* Brief 1: List everything that, according to the article on port digitalisation, ports are now making critical decisions on.
* Brief 2: Output everything in the article on port digitalisation from "They will be" down to "journey at sea.".

* Text excerpt:
'''
Port digitalisation, green corridors, and AI: separating the wheat from the chaff

David Yeo, CEO of Innovez One, looks at some of the latest port operations and tries to distinguish hype from genuine change.

To say that the ports sector is fast evolving would be an understatement. Ports are not only under growing pressure to reduce their environmental footprint, but they are also poised to play a critical role in enabling the energy transition more broadly.

They will be the backbone of sustainable shipping, being key facilitators of decarbonisation through the provision of alternative fuels and onshore electricity.  They will also play a leading role in a key area where shipping must improve: helping to reduce idling times for vessels in the critical “first and last mile” of their journey at sea.  

In a nutshell, the challenge for ports is to become greener and smarter, making the right investment choices to position themselves for the net-zero shipping era, while continuing to run profitable businesses throughout the journey.  

Promising to support ports through this challenge is a range of technologies from digital platforms to artificial intelligence, as well as initiatives such as green shipping corridors – concepts that have all been greeted with a mix of enthusiasm and scepticism. 

David Yeo, CEO, Innovez One

We are now at the starting line of implementation, with ports making critical decisions on investments, infrastructure, and partnerships. Openness to change is a necessity if we are to achieve decarbonisation. On the other hand, hype can lead to flawed concepts being embraced as panaceas.

To cut through the noise, ports need to know what solutions will be practical, workable, and deliver tangible results. This starts by acknowledging that while port digitalisation, green corridors, and AI all have tremendous potential, none is a silver bullet.

Decision-makers need to put their critical thinking hat on, pay attention to the nuances of each technology, and focus on how their implementation can work in practice for their unique profile and operations. Such analysis brings three key lessons for ports in differentiating hype from true change.

Port digitalisation is essential for decarbonisation

Port digitalisation has made significant strides in recent years, in part as a response to logistics challenges during the Covid-19 pandemic. But for many ports, the adoption of digital technology has been focused on targeted initiatives aimed at replacing existing manual systems, as opposed to looking at the wider opportunity for change management. 

This lack of a strategic approach to port digitalisation has contributed to the creation of data silos, where legacy systems fit awkwardly with new platforms. This limits the flow of information and the ability to coordinate all the moving parts that are needed to enable ships and goods to transit seamlessly in ports. 

To truly optimise port calls and deliver the efficient and decarbonised supply chains of the future, port digitalisation must happen in a coordinated way. In practice, this means taking a holistic view, where berth planning is organised in conjunction with vessels’ ETAs and availability of nautical services.  

Integrating systems to coordinate those operations seamlessly is the next frontier for data-powered optimisation and will mark a step up – from smart ports to smart supply chains. Indeed, it is not just information silos within ports that must be addressed, but ports themselves must not become silos in an interconnected world. “Just-in-Time” promises environmental and efficiency benefits, but ports need to have the right digital foundations in place to make this new paradigm a reality.
'''
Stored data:
'''
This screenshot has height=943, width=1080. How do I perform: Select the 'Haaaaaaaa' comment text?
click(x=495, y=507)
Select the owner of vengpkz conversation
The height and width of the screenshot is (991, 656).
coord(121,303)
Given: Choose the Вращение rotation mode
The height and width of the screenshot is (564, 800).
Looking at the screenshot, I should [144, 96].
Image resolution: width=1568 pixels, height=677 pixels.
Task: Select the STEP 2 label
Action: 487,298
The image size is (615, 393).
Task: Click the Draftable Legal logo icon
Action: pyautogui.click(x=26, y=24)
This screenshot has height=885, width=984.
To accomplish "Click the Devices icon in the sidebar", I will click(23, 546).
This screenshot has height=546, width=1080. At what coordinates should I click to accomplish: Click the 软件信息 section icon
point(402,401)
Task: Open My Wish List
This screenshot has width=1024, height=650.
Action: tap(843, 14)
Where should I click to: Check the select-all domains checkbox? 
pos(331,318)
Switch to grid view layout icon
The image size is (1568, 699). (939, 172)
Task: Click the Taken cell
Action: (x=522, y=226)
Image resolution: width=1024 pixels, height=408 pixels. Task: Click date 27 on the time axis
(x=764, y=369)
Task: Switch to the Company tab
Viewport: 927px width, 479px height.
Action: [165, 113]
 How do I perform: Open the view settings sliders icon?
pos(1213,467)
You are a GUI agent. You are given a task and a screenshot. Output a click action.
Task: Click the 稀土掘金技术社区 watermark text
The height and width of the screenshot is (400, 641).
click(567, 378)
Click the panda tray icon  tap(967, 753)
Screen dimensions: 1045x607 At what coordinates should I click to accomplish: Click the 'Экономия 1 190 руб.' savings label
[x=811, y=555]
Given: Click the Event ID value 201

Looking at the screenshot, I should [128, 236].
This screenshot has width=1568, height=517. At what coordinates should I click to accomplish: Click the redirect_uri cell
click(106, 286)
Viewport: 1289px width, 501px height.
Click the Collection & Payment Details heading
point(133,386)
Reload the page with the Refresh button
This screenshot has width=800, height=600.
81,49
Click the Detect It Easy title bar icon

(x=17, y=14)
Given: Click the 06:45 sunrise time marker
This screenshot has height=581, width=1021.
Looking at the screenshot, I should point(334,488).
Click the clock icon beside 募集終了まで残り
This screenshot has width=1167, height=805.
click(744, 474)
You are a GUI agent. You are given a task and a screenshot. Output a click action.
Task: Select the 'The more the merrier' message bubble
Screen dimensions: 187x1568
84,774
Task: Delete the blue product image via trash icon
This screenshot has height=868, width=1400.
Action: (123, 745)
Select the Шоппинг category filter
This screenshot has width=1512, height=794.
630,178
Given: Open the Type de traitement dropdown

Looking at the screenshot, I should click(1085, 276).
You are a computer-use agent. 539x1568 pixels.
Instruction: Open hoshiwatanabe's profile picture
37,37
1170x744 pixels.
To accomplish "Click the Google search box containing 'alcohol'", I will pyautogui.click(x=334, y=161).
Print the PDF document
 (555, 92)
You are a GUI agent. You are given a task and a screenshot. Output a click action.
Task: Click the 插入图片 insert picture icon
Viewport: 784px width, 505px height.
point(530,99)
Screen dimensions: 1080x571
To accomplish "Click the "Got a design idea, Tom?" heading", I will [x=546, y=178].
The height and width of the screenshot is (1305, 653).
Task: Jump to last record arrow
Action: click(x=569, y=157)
'''
* Output 1: Investments, infrastructure, and partnerships.

* Output 2:
They will be the backbone of sustainable shipping, being key facilitators of decarbonisation through the provision of alternative fuels and onshore electricity.  They will also play a leading role in a key area where shipping must improve: helping to reduce idling times for vessels in the critical “first and last mile” of their journey at sea.